Que me abrigou no teu ventre.
Que não me negaste o direito a vida.
Que, sendo jovem, envelheceste, quase morre, me permitindo nascer.
Que, pouco tinha, mas soube repartir tudo comigo.
Que juntava minhas pequenas mãos e me ensinava a agradecer a Deus.
Que me deste a luz da escola.
Que segurava minha mão e me ensinava a desenhar as primeiras vogais.
Que preparava meu lanche no jardim: um pão com uma banana dentro.
Que me deixava na escola, fingia que ia pra casa, e ficava em frente à escola.
Que abençoou minhas mãos, colocando entre elas um livro.
Que, pobre, não tinha roupas caras pra me dar, mas as poucas que me vestiam eram limpas e bem gomadas, com a dignidade e asseio que toda criança merece.
Que vigiava meus passos, e quantas vezes feriu o joelho para que eu não caísse.
Que me via de olho comprido na família rica do vizinho, e ao se aproximar para me conformar, ouvia de mim, aos sete anos: um dia a mãe daqui vai ter um carro pra passear.
Que me educou sob os valores da honestidade, da dignidade, da bondade e do temor a Deus.
Que tantas vezes escondeu as lágrimas e sorriu para não me preocupar.
Que por muito me amar, me punia se as notas eram baixas, queria apenas o melhor pra mim.
Que por anos a fio me alimentou, era a última a se servir e não raras vezes se alimentava do que sobrava, seu amor por seus filhos a alimentava.
Que costurava minhas poucas meias furadas, que remendava meu chinelo com um grampo de cabelo.
Que juntava moedinhas para me levar ao circo.
Que nas minhas noites de febre, velava noite adentro entre preces, rogando a Deus: cuida do meu anjo.
Que me ensinando a ser um bom filho, me preparou para ser um bom pai e, hoje, amo meus filhos não com amor de pai, mas com amor de mãe.
Que acordava de madrugada só pra fazer um lanche ao filho que se preparava ao vestibular.
Que na minha formatura da faculdade, estava lá, orgulhosa entre lágrimas de alegria.
Que amparou os filhos de seu filho nos braços...Amor em dobro.
Que sempre me ensinou que temos um anjo da guarda que nos proteje, que nos ampara, que ilumina nossos caminhos. Hoje, eu sei. Mãe, meu anjo da guarda é você.
Anjo da minha vida, flor do meu destino, serás recebia com festa no céu e lá, ao lado de Deus, encontrarás a tua mãe, porque ser mãe é estar ao lado de Deus.
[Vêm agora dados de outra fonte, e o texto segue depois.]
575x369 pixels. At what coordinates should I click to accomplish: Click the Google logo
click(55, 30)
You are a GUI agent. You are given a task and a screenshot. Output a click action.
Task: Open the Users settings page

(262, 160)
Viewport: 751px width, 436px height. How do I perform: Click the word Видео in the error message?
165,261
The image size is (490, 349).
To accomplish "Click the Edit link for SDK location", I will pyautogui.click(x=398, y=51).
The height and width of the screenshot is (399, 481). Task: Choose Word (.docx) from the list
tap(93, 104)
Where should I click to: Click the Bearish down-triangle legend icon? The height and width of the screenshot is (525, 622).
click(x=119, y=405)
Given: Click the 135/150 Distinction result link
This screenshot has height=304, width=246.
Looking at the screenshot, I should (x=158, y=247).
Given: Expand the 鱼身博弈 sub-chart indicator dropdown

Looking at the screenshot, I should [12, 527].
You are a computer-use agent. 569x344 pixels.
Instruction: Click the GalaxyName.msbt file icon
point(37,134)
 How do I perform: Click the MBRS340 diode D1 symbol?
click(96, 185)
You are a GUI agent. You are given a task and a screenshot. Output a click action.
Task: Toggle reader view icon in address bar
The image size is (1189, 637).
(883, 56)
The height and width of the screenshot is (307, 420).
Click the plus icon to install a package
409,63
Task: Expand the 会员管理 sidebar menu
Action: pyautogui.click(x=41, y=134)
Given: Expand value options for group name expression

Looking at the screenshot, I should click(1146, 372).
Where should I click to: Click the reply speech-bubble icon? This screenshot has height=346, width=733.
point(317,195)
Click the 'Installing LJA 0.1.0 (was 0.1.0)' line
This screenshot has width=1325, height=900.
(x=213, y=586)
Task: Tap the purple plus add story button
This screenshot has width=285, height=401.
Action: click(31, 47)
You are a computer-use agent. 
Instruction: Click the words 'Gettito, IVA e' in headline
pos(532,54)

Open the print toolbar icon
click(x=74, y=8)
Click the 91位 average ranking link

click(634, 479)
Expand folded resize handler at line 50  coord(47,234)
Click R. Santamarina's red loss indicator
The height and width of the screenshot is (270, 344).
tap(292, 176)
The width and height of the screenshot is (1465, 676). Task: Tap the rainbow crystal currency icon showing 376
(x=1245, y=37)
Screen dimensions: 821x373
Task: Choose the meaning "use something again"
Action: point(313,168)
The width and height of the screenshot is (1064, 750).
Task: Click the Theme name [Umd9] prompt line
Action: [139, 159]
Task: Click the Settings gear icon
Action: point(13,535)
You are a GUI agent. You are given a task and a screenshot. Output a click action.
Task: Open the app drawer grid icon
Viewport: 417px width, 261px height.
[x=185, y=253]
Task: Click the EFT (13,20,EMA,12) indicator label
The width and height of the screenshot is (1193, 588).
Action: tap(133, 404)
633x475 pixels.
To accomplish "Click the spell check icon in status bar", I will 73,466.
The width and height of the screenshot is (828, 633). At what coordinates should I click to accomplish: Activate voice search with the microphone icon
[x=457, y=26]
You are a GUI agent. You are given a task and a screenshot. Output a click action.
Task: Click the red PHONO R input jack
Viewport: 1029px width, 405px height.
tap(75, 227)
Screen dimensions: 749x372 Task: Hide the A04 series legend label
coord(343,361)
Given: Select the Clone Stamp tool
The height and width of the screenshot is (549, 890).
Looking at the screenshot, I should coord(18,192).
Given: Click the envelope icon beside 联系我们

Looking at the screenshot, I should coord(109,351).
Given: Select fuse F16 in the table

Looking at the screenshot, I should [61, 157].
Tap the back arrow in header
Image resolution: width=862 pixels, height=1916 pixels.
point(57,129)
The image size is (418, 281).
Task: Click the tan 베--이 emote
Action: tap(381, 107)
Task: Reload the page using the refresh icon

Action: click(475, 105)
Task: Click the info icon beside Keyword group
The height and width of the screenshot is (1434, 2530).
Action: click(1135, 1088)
Do filho que te ama pra todo o sempre,

Raimundo Freire.

Comentários

  1. Freire, a leitura de tuas crônicas, poemas e prosas, poesias, humor, atigo científico é puramente deliciosa. Te expressas de forma a levar o teu leitor a desejar ir até o fim. Tens tua identidade bem marcante em teus escritos, não seria difícil dentificá-los. Mas, esta homenagem que eu acabei de ler... me comovel, me emocionou... e, em lágrimas de emoção, também quero homenagiar tua mãe, mesmo sem conhecê-la, agradecer por VOCÊ, por você existir e ser esse homem, esse pai, amigo, amante, namorado, filho, pelo ser humamo que és.